→ **Directions**: Update the data below by replacing every "computer-use agent" with "desktop automation agent", leaving everything else unchanged.

# # #

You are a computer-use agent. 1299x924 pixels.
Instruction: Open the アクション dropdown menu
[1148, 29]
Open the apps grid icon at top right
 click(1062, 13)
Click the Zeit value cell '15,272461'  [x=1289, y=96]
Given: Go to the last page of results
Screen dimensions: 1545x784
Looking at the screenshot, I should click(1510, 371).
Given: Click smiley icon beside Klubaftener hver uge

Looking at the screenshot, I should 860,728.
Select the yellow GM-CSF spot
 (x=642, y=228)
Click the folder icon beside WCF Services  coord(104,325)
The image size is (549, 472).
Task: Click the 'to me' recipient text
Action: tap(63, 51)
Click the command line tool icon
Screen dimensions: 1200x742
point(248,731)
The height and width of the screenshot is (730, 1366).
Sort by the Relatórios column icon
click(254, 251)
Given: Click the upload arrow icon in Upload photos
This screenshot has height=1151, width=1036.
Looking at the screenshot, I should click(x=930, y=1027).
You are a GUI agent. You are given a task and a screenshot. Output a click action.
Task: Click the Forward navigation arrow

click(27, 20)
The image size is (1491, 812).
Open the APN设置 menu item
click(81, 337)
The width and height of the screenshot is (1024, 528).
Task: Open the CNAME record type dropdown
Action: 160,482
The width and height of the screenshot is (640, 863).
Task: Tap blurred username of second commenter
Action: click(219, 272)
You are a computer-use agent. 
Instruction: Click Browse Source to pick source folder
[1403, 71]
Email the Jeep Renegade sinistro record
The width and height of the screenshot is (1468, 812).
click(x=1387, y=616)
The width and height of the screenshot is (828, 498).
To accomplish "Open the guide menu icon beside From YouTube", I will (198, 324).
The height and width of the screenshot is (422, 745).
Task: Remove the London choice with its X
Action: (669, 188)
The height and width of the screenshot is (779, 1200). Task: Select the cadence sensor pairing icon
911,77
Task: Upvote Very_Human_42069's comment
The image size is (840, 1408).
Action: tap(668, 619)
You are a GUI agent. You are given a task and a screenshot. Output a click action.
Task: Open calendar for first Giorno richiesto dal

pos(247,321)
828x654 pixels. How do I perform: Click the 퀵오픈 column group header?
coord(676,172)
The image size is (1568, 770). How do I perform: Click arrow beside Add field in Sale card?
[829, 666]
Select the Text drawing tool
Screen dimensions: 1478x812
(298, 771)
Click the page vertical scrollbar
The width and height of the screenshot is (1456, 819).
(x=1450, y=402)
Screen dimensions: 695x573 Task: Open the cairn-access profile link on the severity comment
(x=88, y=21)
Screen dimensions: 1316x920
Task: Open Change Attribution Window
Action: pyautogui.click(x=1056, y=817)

# # #

→ **Answer for this exercise**:
You are a desktop automation agent. 1299x924 pixels.
Instruction: Open the アクション dropdown menu
[1148, 29]
Open the apps grid icon at top right
 click(1062, 13)
Click the Zeit value cell '15,272461'  [x=1289, y=96]
Given: Go to the last page of results
Screen dimensions: 1545x784
Looking at the screenshot, I should click(1510, 371).
Given: Click smiley icon beside Klubaftener hver uge

Looking at the screenshot, I should 860,728.
Select the yellow GM-CSF spot
 (x=642, y=228)
Click the folder icon beside WCF Services  coord(104,325)
The image size is (549, 472).
Task: Click the 'to me' recipient text
Action: tap(63, 51)
Click the command line tool icon
Screen dimensions: 1200x742
point(248,731)
The height and width of the screenshot is (730, 1366).
Sort by the Relatórios column icon
click(254, 251)
Given: Click the upload arrow icon in Upload photos
This screenshot has height=1151, width=1036.
Looking at the screenshot, I should click(x=930, y=1027).
You are a GUI agent. You are given a task and a screenshot. Output a click action.
Task: Click the Forward navigation arrow

click(27, 20)
The image size is (1491, 812).
Open the APN设置 menu item
click(81, 337)
The width and height of the screenshot is (1024, 528).
Task: Open the CNAME record type dropdown
Action: 160,482
The width and height of the screenshot is (640, 863).
Task: Tap blurred username of second commenter
Action: click(219, 272)
You are a desktop automation agent. 
Instruction: Click Browse Source to pick source folder
[1403, 71]
Email the Jeep Renegade sinistro record
The width and height of the screenshot is (1468, 812).
click(x=1387, y=616)
The width and height of the screenshot is (828, 498).
To accomplish "Open the guide menu icon beside From YouTube", I will (198, 324).
The height and width of the screenshot is (422, 745).
Task: Remove the London choice with its X
Action: (669, 188)
The height and width of the screenshot is (779, 1200). Task: Select the cadence sensor pairing icon
911,77
Task: Upvote Very_Human_42069's comment
The image size is (840, 1408).
Action: tap(668, 619)
You are a GUI agent. You are given a task and a screenshot. Output a click action.
Task: Open calendar for first Giorno richiesto dal

pos(247,321)
828x654 pixels. How do I perform: Click the 퀵오픈 column group header?
coord(676,172)
The image size is (1568, 770). How do I perform: Click arrow beside Add field in Sale card?
[829, 666]
Select the Text drawing tool
Screen dimensions: 1478x812
(298, 771)
Click the page vertical scrollbar
The width and height of the screenshot is (1456, 819).
(x=1450, y=402)
Screen dimensions: 695x573 Task: Open the cairn-access profile link on the severity comment
(x=88, y=21)
Screen dimensions: 1316x920
Task: Open Change Attribution Window
Action: pyautogui.click(x=1056, y=817)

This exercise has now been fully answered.